INPUT FOR THIS TASK START

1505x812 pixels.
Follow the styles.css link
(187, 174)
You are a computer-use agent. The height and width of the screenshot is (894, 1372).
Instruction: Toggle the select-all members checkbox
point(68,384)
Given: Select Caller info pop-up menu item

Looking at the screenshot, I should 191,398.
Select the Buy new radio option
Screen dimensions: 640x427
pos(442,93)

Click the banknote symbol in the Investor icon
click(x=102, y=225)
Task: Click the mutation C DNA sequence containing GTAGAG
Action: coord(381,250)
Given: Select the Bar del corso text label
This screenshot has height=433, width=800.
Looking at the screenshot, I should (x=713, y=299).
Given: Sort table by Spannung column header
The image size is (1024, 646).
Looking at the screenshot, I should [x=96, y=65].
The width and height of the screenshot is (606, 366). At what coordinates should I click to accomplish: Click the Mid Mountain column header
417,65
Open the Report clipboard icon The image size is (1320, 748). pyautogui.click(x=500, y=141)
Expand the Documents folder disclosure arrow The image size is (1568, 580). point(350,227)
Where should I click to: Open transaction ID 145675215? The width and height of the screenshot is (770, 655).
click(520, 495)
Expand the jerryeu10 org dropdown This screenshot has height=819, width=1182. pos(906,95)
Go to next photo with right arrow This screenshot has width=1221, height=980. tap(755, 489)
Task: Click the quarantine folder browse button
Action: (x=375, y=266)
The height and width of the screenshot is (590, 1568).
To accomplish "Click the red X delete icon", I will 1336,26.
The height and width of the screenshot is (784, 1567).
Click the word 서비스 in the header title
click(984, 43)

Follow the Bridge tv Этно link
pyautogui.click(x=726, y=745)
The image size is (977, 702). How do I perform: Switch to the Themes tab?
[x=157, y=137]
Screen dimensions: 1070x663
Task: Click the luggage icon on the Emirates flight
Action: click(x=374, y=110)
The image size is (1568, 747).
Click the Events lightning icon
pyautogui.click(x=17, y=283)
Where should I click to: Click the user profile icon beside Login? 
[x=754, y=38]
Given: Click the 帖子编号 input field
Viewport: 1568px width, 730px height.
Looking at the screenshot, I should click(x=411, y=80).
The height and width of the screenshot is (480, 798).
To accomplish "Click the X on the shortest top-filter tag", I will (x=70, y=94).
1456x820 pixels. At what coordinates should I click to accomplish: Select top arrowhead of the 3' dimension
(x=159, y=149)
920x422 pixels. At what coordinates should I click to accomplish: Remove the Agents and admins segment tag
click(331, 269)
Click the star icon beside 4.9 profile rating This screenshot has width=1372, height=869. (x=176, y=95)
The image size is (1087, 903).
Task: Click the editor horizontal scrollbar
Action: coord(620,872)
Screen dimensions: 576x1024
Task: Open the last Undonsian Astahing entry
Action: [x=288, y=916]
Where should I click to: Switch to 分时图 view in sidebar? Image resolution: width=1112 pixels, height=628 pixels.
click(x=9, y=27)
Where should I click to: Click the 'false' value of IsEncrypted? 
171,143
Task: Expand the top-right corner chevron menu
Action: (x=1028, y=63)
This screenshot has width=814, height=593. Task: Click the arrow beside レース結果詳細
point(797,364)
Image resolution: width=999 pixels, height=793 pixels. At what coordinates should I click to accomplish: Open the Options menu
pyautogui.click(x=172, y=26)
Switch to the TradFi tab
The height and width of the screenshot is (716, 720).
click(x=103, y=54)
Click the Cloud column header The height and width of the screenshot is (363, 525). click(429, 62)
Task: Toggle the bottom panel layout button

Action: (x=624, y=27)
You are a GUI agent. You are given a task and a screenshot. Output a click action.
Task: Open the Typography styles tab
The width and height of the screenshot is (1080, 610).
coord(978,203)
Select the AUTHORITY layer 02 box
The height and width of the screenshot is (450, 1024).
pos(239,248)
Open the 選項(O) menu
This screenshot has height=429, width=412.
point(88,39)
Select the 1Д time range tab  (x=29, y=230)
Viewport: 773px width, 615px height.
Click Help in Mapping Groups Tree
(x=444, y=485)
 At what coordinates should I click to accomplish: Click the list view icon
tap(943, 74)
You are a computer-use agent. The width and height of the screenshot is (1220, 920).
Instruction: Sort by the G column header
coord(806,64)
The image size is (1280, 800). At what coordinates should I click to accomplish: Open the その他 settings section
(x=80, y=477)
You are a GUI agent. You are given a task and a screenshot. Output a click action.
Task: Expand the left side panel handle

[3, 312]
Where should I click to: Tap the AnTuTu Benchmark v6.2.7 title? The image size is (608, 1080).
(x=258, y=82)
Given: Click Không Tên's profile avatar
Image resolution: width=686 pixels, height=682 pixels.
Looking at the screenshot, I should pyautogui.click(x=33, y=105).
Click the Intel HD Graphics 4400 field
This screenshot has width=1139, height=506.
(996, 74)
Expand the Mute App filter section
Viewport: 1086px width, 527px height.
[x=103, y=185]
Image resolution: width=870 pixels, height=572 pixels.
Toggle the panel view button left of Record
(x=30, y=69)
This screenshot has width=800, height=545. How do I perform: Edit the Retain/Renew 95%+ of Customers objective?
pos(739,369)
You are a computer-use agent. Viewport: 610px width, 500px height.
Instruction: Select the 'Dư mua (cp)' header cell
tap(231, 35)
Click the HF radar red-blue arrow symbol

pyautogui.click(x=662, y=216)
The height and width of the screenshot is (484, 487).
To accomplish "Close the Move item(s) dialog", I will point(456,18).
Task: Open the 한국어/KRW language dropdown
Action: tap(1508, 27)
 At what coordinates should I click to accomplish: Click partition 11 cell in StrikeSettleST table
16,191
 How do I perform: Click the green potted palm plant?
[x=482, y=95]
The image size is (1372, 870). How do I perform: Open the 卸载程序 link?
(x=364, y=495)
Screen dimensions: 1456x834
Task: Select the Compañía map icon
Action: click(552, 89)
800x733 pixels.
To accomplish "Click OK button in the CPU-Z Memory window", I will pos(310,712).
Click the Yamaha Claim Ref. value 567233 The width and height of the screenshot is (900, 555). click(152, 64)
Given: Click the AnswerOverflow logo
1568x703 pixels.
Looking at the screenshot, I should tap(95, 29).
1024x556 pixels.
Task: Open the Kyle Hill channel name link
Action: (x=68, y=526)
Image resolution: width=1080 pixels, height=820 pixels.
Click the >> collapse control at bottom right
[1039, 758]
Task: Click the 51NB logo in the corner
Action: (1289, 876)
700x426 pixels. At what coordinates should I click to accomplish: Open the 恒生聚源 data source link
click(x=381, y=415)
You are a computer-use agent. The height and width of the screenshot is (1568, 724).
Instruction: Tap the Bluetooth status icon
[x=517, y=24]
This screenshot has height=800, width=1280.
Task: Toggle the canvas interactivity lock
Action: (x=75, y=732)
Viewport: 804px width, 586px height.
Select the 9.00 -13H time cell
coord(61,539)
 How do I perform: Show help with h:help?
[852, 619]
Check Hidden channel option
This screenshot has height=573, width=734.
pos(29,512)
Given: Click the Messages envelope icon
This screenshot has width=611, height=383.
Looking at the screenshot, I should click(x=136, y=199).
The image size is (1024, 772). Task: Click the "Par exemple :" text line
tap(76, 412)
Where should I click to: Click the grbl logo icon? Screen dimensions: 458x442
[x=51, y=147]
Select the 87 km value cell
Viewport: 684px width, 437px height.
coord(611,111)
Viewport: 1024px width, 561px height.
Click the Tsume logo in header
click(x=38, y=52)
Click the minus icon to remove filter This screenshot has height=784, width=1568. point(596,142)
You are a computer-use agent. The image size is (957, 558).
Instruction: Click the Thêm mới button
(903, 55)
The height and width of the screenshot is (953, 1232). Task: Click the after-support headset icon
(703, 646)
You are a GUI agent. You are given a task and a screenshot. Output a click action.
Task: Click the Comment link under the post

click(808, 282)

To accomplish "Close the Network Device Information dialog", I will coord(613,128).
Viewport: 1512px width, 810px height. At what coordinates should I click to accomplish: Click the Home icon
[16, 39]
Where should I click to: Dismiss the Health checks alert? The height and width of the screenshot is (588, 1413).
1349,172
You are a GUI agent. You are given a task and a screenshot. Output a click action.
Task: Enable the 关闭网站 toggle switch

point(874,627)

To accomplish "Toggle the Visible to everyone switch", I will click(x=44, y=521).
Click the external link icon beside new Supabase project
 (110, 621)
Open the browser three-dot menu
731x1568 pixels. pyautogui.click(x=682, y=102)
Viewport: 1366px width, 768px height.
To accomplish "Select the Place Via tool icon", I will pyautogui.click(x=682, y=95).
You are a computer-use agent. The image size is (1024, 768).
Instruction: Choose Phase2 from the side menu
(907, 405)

INPUT FOR THIS TASK END

**EXERCISE DIRECTIONS:**
Find the word "field" in the entries above and gather every line that holds it.

**SOLUTION FOR THIS EXERCISE:**
Given: Click the 帖子编号 input field
Click the Intel HD Graphics 4400 field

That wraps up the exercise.